Le Monde, France
18 mars 2007 dimanche
Le projet de Washington d’installer un radar dans le Caucase inquiète
l’Arménie
par Christophe Chtelot
LA PROPOSITION américaine d’installer dans le Caucase un radar de son
bouclier antimissile n’est pas sans inquiéter l’Arménie. Le projet de
l’agence américaine de défense antimissile ne précise pas vers quel
pays caucasien se porterait son choix. Ni quand. Mais ce ne sera
sûrement pas dans ce petit pays enclavé, voisin de l’Iran et de la
Géorgie et également frontalier de l’Azerbaïdjan et de la Turquie,
avec lesquels Erevan n’entretient plus de relations diplomatiques.
Autant dire qu’" il n’est pas dans notre intérêt de créer de
nouvelles lignes de divisions dans une région instable ", explique au
Monde Serge Sarkissian, ministre de la défense de l’Arménie, lors
d’une visite à Paris, mardi 13 et mercredi 14 mars. " Nous n’avons
d’ailleurs pas reçu de proposition américaine ", ajoute le ministre.
Si cette ancienne république soviétique entend pourtant préserver ses
relations avec Washington, on y est surtout très sensible à ne pas
froisser l’allié – et fournisseur énergétique – russe. Et Moscou a
très tôt fait savoir sa ferme opposition au projet américain
d’agrandissement de son bouclier avec l’installation d’éléments de
défense en République tchèque et en Pologne.

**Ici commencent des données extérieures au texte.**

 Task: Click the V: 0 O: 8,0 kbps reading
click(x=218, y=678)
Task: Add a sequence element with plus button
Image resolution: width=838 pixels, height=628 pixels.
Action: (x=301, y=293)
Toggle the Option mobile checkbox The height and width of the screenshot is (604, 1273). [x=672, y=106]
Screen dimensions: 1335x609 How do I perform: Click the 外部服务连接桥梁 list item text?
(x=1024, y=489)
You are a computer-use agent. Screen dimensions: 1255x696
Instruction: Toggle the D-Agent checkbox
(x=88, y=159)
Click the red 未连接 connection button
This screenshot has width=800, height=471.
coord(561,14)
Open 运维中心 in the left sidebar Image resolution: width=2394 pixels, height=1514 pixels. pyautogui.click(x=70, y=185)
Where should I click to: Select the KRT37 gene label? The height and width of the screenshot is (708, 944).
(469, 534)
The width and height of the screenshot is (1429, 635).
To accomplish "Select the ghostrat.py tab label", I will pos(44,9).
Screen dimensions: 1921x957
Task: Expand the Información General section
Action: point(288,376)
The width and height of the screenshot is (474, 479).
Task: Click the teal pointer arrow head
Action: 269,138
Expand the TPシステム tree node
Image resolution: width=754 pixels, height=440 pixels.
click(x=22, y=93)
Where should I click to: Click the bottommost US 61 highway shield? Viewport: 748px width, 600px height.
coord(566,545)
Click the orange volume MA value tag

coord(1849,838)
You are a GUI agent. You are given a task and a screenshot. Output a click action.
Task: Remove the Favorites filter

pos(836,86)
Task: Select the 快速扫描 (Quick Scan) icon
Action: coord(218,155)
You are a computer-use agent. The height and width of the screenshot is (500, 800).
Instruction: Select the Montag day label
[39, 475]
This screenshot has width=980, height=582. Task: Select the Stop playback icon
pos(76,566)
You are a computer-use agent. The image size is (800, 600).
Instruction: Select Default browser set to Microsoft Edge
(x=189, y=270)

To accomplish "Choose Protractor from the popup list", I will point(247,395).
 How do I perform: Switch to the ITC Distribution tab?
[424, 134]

Sceptique sur l’avenir de la proposition américaine pour le Caucase,
le ministre arménien explique toutefois que " le niveau de
compréhension et de consultation " entre les deux puissances sera
déterminant. Et, dans ce jeu, l’Arménie sait qu’elle ne pèse pas
lourd, même si M. Sarkissian défend une " politique d’équilibre "
faite de " collaboration avec l’OTAN tout en approfondissant – les –
relations avec la Russie ".
EQUILIBRISME DIPLOMATIQUE
Un autre élément complique le numéro d’équilibrisme diplomatique
arménien : les relations privilégiées qu’Erevan entretient depuis
longtemps avec Téhéran. Or le bouclier antimissile servirait à
protéger les Etats-Unis contre une attaque de missiles balistiques de
longue portée tirés par ce que Washington définit comme des "
Etats-voyous ", parmi lesquels figure en bonne place l’Iran,
partenaire économique essentiel pour une Arménie dénuée de ressources
énergétiques.
Poussée à son paroxysme, la politique américaine d’endiguement de
l’Iran pourrait avoir des conséquences dramatiques pour l’Arménie.
Mais on en est encore loin. La construction du gazoduc
irano-arménien, dont la première section devrait être inaugurée
prochainement, n’est d’ailleurs pas remise en question. En revanche,
la finalisation des travaux de ce projet, censé abaisser le degré de
dépendance énergétique de l’Arménie vis-à-vis de la Russie, se fera "
probablement avec des capitaux russes ", reconnaît M. Sarkissian,
également coprésident de la commission gouvernementale arméno-russe.